By Anthony Harrington via QFinance
The IMF’s job, in its Article IV country reports, is to fact find, then tell things like they are with a view to making recommendations to promote financial stability and growth. That being the case, its latest report on the European Union was never going to be pretty. The facts are too stark for that. Unfortunately the IMF’s mission this go round runs directly counter to the desperate efforts of Europe’s politicians to put a positive gloss on the unholy mess that the EU has become. Simply telling things “as they are” in the eurozone context is much like approaching a car that is teetering nose first on the edge of a cliff, seizing the back bumper and lifting and pushing instead of pulling.
The short version of the IMF’s 52 page blockbuster report is a simple message: stop messing about and go for full fiscal union now or you’re history.

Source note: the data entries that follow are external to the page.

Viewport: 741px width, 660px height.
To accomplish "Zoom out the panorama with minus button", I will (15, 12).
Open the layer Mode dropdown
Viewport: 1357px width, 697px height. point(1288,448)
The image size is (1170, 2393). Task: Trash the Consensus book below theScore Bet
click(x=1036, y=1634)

Unfortunately, this simple message is politically unviable. It is a pig that won’t fly at the national level where the vast majority of people still like the idea of democratically voting for their governments instead of simply having a bunch of Brussels bureaucrats appoint a committee of technocrats to run the United States of Europe.
Of course, opinions can change when things get desperate, and it is theoretically possible that when Europe’s home brewed version of the Great Depression really takes hold, the citizens of Europe will look for a technocratic solution, a la Italy. In Italy, after all, Mario Monti – a technocrat’s technocrat if ever there was one – has gained considerable kudos for his skilled handling of a near impossible situation. However, one has only to look at regional rebellions for autonomy from national governments – the Basque separatist movement comes instantly to mind here – to see how difficult the road might be for any supra national government of Europe. Yet this is the logical trajectory of the IMF’s solution to Europe’s current woes.

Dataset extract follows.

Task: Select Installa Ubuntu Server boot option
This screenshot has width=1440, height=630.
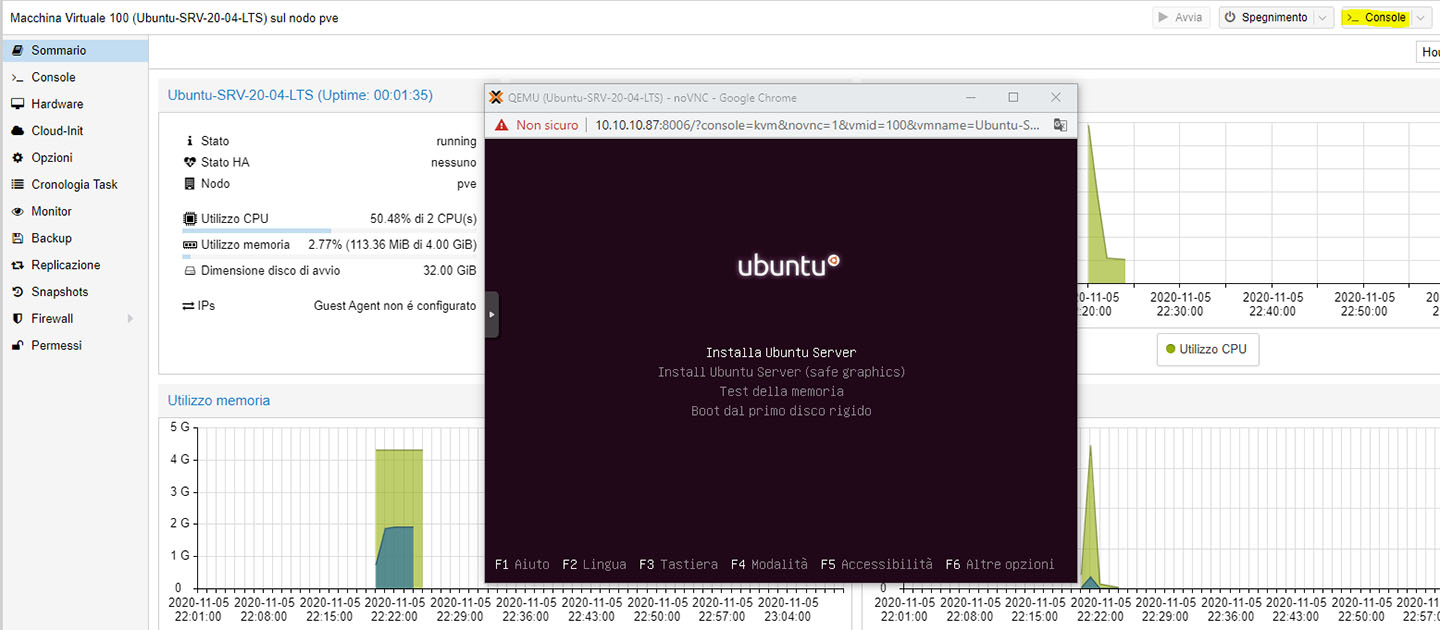Action: click(x=781, y=352)
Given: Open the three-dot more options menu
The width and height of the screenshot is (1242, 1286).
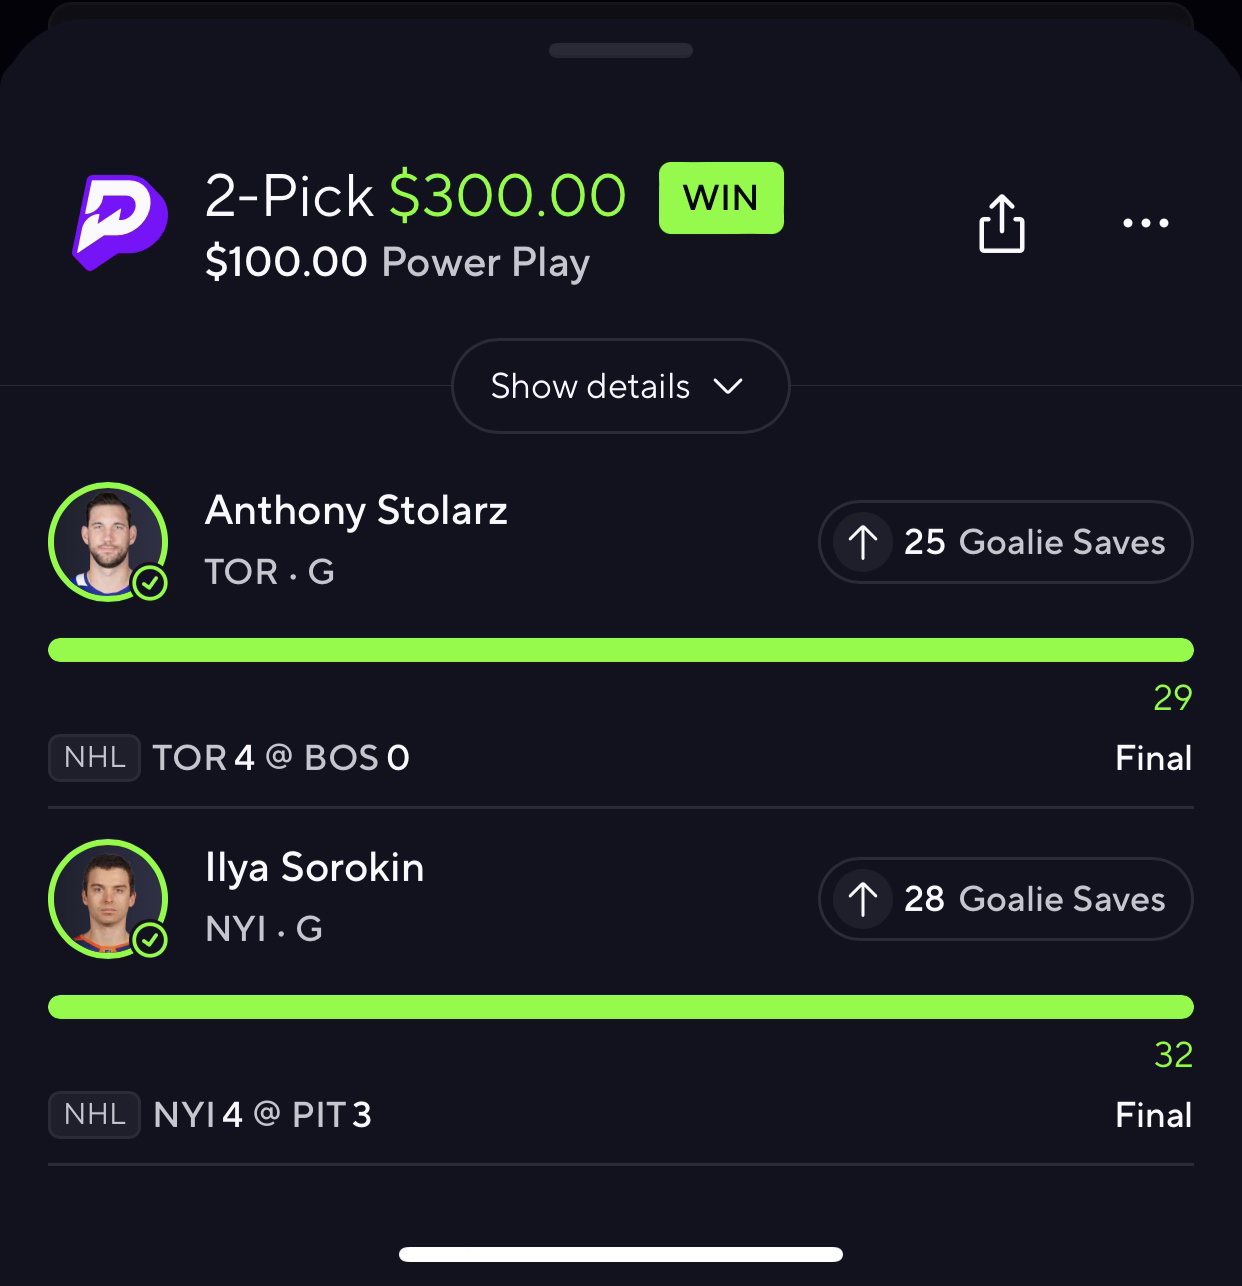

The IMF, of course, doesn’t come right out and call for the immediate formation of a United States of Europe. Instead, it points out very clearly how impossible the euro project is if the member states continue to resist the inevitable consequences of monetary union. “You took the first step, now take the next, or you are well and truly doomed,” is the sub-text behind the IMF’s report.
Writing in The Telegraph Ambrose Evans-Pritchard has a great deal of serious fun providing a gloss to some key comments from the IMF report. His aim is to bring out just how totally disenchanted the IMF now seems to be with Europe’s political leaders. Here is an instance:
The IMF says:
“Adverse feedback loops (between banks and sovereign states) are stronger in a monetary union than elsewhere. These adverse feedback loops are amplified by the absence of a domestic exchange rate that could buffer the impact of intra-euro area sudden stops on the borrowing costs of sovereigns, and that would help compensate the adverse impact of fiscal efforts on domestic demand compression by an exchange rate depreciation stimulating exports.”

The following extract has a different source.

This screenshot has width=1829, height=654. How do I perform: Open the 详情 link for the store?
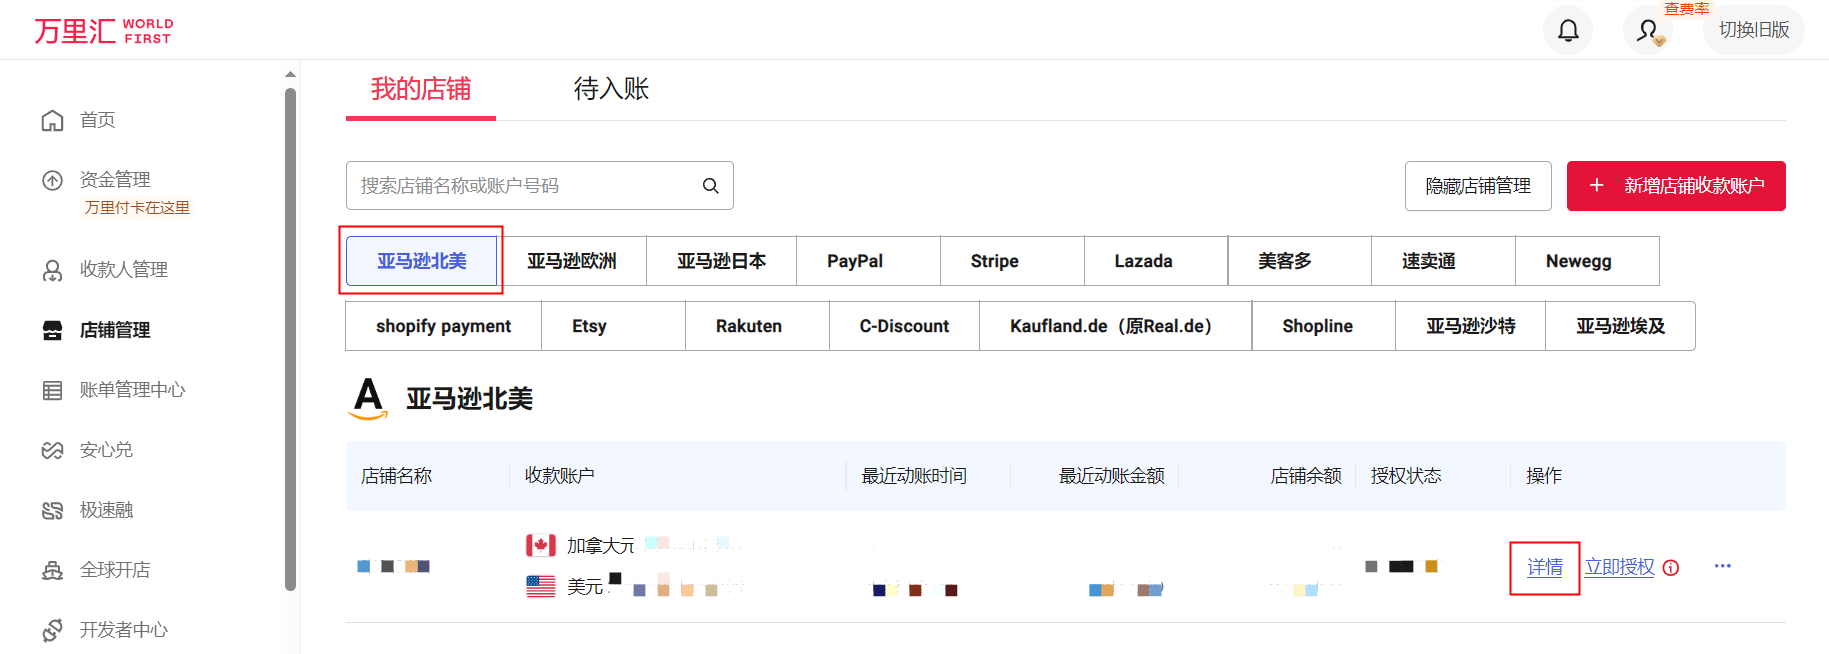(x=1544, y=568)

Evans-Pritchard glosses this as:
“The victim states can’t break out of the trap through devaluation. They cannot offset a fiscal squeeze with exchange (or monetary) stimulus. They are suffocated:”
The IMF says:
“… Moreover, sovereign borrowing costs can rapidly spiral out if market anticipations turn out pessimistic, making fiscal adjustment more difficult to achieve unless the monetary authority signals the possibility of future loosening.”
Evans-Pritchard glosses this as:
“EMU membership makes it harder to sort out public finances.”
There is nothing new here, of course. We have all known since Greece’s woes became public that EMU membership is a death trap for a country in Greece’s predicament. What is new is the IMF standing up and shouting it from the rooftops, so to speak. The euro needs fiscal union so fiscal union must be pursued vigorously. Which brings us back to the problem that there is a very large body of public opinion right across the EU, if surveys are to be believed, which is more than ready to shout back: “Fiscal union over my dead body!” Which should give both the IMF and EU political leaders pause for thought, even as it makes the euro’s problems that much more intractable.